▶ [TASK TO CARRY OUT]:
In the entries below, which lines run from the one containing "Clear the 星期 search field with the X icon" to the one containing "You are a computer-use agent. Image"? Copy exactly those lines, ends included, and no others.

Collected data entries

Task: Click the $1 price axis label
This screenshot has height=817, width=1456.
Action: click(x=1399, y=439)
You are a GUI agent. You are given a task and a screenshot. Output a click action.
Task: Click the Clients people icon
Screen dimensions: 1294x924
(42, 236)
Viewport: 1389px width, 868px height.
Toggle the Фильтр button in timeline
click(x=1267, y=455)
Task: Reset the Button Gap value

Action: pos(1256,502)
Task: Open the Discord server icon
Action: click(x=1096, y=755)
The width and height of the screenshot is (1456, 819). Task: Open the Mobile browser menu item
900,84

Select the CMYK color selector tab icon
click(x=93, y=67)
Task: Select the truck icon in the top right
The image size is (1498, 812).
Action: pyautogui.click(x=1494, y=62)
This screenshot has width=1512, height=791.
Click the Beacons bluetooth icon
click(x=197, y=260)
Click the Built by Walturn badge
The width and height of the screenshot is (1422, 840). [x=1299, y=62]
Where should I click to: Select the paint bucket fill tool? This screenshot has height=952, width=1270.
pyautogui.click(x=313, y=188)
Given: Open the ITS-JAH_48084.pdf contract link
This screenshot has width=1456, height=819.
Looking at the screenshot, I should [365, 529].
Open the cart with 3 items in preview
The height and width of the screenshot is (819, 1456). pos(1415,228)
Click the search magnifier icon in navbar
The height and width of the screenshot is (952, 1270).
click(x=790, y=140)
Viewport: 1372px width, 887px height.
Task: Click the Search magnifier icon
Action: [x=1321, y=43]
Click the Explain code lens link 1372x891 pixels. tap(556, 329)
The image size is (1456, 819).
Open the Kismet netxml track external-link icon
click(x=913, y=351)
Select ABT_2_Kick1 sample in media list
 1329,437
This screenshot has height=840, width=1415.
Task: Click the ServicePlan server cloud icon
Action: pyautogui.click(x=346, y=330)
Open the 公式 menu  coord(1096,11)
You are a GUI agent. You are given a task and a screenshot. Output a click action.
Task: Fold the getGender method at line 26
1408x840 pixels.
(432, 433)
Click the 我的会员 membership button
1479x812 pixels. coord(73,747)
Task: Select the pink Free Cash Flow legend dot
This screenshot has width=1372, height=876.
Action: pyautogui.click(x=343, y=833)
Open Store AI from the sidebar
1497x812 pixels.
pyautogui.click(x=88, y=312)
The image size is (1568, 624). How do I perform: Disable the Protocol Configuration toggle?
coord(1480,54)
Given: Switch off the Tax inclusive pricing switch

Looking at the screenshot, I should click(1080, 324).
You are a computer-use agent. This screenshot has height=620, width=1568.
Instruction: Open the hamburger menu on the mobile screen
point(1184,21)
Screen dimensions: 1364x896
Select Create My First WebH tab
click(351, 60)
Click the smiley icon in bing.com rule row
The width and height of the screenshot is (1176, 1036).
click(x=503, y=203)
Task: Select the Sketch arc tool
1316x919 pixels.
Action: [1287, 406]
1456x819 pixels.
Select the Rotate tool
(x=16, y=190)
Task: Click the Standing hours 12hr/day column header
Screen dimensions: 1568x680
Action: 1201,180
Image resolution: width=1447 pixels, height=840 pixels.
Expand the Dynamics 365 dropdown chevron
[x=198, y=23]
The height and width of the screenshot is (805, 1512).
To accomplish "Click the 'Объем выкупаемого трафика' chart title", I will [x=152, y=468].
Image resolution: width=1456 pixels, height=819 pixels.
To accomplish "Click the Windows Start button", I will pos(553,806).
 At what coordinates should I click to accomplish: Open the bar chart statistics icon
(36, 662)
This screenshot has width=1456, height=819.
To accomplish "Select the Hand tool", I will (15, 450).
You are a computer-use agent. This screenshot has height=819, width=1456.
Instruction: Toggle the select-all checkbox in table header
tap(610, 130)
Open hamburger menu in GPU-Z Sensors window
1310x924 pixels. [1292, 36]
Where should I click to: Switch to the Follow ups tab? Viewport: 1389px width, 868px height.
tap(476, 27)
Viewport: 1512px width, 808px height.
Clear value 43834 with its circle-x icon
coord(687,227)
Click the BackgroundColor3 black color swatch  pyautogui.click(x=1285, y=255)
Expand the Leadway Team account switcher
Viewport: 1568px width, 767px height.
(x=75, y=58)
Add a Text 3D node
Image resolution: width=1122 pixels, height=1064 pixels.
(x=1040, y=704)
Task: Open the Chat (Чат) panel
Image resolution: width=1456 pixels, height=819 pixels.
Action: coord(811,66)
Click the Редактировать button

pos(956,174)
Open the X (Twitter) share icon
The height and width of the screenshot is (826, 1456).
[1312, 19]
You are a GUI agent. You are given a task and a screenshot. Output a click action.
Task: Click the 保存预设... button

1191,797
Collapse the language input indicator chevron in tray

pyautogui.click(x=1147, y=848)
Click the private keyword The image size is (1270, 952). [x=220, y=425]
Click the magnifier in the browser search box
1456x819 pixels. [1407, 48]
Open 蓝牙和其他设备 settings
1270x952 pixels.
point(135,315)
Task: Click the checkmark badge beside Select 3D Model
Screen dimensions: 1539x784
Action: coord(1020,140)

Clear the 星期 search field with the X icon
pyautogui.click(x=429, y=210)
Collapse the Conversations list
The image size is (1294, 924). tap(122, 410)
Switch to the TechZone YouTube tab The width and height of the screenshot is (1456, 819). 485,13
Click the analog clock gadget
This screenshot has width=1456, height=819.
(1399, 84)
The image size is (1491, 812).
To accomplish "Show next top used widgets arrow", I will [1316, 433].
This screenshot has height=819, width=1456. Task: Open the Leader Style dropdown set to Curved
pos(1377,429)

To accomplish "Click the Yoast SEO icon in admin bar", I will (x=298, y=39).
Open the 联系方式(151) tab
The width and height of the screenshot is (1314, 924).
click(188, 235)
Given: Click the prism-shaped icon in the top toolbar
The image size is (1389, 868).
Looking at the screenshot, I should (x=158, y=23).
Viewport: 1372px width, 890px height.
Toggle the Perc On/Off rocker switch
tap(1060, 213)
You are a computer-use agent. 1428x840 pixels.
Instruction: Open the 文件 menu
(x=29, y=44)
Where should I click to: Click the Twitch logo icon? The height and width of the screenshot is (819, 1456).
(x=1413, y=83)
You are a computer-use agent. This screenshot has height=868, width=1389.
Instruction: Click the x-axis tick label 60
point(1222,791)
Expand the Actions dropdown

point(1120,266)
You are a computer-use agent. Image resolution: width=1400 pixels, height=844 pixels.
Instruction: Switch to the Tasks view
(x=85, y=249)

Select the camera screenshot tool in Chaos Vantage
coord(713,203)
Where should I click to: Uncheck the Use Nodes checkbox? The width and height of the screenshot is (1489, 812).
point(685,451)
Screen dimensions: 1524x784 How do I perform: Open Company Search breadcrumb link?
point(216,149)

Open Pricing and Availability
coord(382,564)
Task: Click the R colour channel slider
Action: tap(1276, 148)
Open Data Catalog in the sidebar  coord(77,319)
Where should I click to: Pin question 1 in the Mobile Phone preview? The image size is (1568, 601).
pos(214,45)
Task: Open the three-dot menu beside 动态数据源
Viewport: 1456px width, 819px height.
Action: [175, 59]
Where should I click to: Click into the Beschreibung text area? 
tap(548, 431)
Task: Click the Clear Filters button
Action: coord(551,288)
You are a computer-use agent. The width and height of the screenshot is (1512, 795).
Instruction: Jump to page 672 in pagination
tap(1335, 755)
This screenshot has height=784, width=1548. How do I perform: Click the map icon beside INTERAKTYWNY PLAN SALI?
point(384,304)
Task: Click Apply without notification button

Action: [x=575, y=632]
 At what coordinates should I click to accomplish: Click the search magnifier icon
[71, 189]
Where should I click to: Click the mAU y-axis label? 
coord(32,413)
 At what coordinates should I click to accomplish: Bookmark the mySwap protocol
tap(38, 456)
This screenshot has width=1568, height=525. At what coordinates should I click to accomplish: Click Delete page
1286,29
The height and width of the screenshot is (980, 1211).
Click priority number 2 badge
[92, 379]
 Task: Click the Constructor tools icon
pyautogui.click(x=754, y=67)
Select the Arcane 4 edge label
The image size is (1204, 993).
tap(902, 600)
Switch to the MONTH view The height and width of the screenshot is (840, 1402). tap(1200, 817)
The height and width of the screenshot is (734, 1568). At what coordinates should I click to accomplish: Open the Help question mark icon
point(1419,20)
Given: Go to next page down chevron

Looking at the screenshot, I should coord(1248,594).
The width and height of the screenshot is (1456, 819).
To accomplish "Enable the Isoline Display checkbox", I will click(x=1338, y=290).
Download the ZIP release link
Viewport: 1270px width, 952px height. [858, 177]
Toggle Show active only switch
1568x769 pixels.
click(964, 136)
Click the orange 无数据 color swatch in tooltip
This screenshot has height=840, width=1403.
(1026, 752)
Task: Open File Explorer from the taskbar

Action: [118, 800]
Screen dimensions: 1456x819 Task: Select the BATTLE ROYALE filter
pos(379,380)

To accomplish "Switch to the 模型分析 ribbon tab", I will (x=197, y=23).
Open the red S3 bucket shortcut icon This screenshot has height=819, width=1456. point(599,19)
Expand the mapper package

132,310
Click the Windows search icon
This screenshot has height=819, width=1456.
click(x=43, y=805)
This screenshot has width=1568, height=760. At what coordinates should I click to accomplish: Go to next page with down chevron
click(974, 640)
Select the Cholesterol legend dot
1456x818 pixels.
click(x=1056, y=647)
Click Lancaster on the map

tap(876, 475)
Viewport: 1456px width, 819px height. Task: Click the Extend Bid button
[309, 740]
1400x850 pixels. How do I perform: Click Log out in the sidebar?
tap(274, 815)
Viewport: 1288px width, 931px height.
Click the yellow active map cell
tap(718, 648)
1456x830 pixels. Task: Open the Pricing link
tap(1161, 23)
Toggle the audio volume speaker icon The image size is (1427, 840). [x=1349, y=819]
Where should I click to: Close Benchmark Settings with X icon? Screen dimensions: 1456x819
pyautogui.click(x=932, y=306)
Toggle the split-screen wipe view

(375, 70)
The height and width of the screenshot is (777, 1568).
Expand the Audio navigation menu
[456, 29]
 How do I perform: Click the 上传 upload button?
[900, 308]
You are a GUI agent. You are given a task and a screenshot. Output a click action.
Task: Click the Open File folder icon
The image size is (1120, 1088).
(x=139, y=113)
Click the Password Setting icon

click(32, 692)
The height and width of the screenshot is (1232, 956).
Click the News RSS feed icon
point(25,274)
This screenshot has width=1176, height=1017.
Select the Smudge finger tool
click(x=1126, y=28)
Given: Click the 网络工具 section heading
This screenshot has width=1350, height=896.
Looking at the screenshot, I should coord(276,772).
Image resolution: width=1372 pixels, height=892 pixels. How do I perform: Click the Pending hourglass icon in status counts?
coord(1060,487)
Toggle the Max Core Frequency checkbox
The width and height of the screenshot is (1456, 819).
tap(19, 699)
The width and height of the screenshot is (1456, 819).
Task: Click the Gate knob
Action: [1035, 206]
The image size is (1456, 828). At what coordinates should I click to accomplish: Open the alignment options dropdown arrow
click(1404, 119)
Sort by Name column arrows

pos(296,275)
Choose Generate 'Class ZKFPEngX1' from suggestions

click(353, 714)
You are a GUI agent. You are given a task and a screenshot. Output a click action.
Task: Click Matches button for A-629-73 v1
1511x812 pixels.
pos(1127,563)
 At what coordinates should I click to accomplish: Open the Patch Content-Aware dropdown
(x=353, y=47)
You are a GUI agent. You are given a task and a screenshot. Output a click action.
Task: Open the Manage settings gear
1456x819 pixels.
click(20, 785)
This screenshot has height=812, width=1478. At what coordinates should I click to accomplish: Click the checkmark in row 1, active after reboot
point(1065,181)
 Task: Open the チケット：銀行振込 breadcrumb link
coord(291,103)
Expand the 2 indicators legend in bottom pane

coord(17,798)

▶ [SOLUTION FOR THIS PROBLEM]:
Clear the 星期 search field with the X icon
pyautogui.click(x=429, y=210)
Collapse the Conversations list
The image size is (1294, 924). tap(122, 410)
Switch to the TechZone YouTube tab The width and height of the screenshot is (1456, 819). 485,13
Click the analog clock gadget
This screenshot has width=1456, height=819.
(1399, 84)
The image size is (1491, 812).
To accomplish "Show next top used widgets arrow", I will [1316, 433].
This screenshot has height=819, width=1456. Task: Open the Leader Style dropdown set to Curved
pos(1377,429)

To accomplish "Click the Yoast SEO icon in admin bar", I will (x=298, y=39).
Open the 联系方式(151) tab
The width and height of the screenshot is (1314, 924).
click(188, 235)
Given: Click the prism-shaped icon in the top toolbar
The image size is (1389, 868).
Looking at the screenshot, I should (x=158, y=23).
Viewport: 1372px width, 890px height.
Toggle the Perc On/Off rocker switch
tap(1060, 213)
You are a computer-use agent. 1428x840 pixels.
Instruction: Open the 文件 menu
(x=29, y=44)
Where should I click to: Click the Twitch logo icon? The height and width of the screenshot is (819, 1456).
(x=1413, y=83)
You are a computer-use agent. This screenshot has height=868, width=1389.
Instruction: Click the x-axis tick label 60
point(1222,791)
Expand the Actions dropdown

point(1120,266)
You are a computer-use agent. Image resolution: width=1400 pixels, height=844 pixels.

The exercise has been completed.